There is something rotten in the Commonwealth of Australia. A culture of greed, selfishness, envy, cruelty and often criminal corruption is gnawing at the nation’s heart. The notion of the “fair go”, once prized as the very essence of Australianism, has become an empty slogan mouthed by the sharp-elbowed spivs and chancers hell-bent on trampling the rest of us into the blood and sawdust as they claw their way to the top.
One recent case illustrates Carlton’s concern. It’s the outrageous breach of good faith by two Victorian Neoliberal
Sharp elbowed Liberal “spivs and chancers” MPs Craig Ondarchie and Bernie Finn, beg a parliamentary pair to go to church Good Friday but, instead, hide in their offices to return to vote down Dan Andrews’ government’s bill to sort out a fair deal for fire-fighters. It’s just not cricket to use a well-worn-out phrase.

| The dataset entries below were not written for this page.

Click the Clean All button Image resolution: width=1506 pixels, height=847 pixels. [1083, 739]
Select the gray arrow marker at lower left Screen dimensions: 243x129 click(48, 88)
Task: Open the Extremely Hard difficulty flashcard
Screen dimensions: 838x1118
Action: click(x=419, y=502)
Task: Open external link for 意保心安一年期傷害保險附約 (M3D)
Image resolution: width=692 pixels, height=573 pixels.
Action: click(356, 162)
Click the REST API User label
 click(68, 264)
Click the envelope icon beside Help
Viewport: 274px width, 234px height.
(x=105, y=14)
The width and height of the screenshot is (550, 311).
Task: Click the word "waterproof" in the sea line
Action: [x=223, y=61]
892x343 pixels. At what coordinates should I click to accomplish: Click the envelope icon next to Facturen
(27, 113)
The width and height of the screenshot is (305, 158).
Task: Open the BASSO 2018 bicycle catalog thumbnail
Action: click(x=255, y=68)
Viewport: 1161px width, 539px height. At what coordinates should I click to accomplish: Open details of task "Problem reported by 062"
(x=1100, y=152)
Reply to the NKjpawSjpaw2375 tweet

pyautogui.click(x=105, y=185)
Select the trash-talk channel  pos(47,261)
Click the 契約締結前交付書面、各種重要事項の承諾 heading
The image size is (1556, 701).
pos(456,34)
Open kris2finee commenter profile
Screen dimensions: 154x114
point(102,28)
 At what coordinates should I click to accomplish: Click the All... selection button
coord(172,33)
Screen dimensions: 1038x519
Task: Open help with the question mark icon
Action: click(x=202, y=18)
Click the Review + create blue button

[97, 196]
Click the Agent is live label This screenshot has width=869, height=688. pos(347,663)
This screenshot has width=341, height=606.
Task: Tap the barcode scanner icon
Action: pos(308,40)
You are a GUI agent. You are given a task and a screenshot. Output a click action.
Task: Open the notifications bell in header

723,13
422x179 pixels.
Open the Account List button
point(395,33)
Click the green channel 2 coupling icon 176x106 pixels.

“If people professing with religious fervour their desire to be paired can’t be trusted, and their leadership believes the end justifies the means, no one can rely on the Liberals’ word ever again, says Families Minister Jenny Mikakos.
Tony Abbott and Kevin Rudd get brief cameo roles as our nation’s ongoing melodrama, Bread and Circuses, which helpfully eclipses the Abbott-Turnbull government’s sixtieth straight panning by the News Poll, an epic – if not monumental failure, which helps insulate us once again from an outside world as markets are rocked by Reality TV President Donald Trump’s tariff war which wipes $400 billion off the US stock market in a few days.
We were led into an illegal invasion of Iraq, by John Howard, Man of sandpaper, a PM who did not hesitate- as it suits the current incumbent, Man of Spiel, Malcolm Turnbull, to eagerly volunteer our unconditional support for whatever disastrous, nefarious, hare-brained scheme our great and powerful friend proposes.
Fairness? Howard falsely claimed to have legal support for the invasion. Equally false was the information on the Weapons of Mass Destruction that US sources told him were sufficient cause alone to wage war on Iraq.
But John is a champion spin bowler. “In the event,” writes the war criminal, picking at the seam of the Kookaburra, “this proved not to be the case. That does not mean, as claimed by Mr Rudd, that my government had misled the Australian people. Rather it means the intelligence was wrong.”